Era de boa família, de origem fidalga, dizia-se. O pai tinha aparecido ali, um belo dia, vindo não sei donde, e ali tinha morrido anos depois. Eu não cheguei a conhecê-lo, é claro. Lembro-me vagamente de um pormenor curioso acerca da sua vida: levantava-se ao escurecer e deitava-se só às primeiras horas do dia; fazia toda a sua vida de noite. Lia quase constantemente os poetas gregos e latinos; era muitíssimo culto e não falava com ninguém. O filho, bizarro como ele, caíra com a idade, a pouco e pouco, numa completa loucura; mas, muito calmo, muito doce, muito bem educado, não incomodando ninguém, deixaram-no à vontade, e ninguém o incomodava.
«Eu fiz dele o meu único confidente, a minha grande afeição; ele era ao mesmo tempo o meu cão. o meu livro, a minha amiga íntima, o inseparável companheiro dos meus longos passeios solitários pela planície.

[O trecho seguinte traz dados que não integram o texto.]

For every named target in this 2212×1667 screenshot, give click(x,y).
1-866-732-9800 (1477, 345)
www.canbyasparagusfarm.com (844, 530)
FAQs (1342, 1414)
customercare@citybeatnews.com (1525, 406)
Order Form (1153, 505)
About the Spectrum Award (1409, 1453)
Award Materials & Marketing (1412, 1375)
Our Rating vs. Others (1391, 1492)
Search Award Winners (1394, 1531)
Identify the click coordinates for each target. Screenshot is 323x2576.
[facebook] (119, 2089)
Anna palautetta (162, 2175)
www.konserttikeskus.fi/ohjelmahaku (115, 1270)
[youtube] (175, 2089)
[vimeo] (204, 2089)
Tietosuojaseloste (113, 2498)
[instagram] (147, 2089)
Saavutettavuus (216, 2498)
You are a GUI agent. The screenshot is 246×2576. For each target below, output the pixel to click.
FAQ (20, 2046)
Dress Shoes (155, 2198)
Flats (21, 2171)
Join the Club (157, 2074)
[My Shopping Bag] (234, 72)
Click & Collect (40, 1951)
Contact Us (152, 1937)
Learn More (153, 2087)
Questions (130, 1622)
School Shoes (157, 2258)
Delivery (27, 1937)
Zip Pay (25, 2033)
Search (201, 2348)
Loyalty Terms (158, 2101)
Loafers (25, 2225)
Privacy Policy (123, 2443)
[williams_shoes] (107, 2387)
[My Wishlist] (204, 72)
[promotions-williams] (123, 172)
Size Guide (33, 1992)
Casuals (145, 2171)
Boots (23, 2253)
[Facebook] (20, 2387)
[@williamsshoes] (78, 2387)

«Caminhávamos horas a fio pelas estradas fora, calados, a olhar avidamente tudo o que nos cercava. A minha família, principalmente o meu pai, não se conformava com semelhante esquisitice, e a princípio lutou desesperadamente contra mais aquele disparate, aquela tola mania de fazer de um doido o meu maior amigo; mas, como já estava habituado às bizarrias do meu carácter e como eu, segundo eles diziam, não fazia nada como a outra gente, acabaram por me deixar em paz a mim e ao meu amigo doido. Nunca tive outro assim... e hoje, as suas palavras que eu evoco são, como já lhe disse, o meu mais benéfico consolo, o meu analgésico mais seguro contra as crises que me assaltam de vez em quando, no meio de uma frase ou de um riso.
«Parece-me, se fechar os olhos, que foi ontem a última vez que o vi. As nossas conversas eram sempre um longo monólogo: ele falava, eu ouvia. Nunca li nos livros frases mais belas, ideias mais tragicamente consoladoras, de uma maior e mais elevada espiritualidade.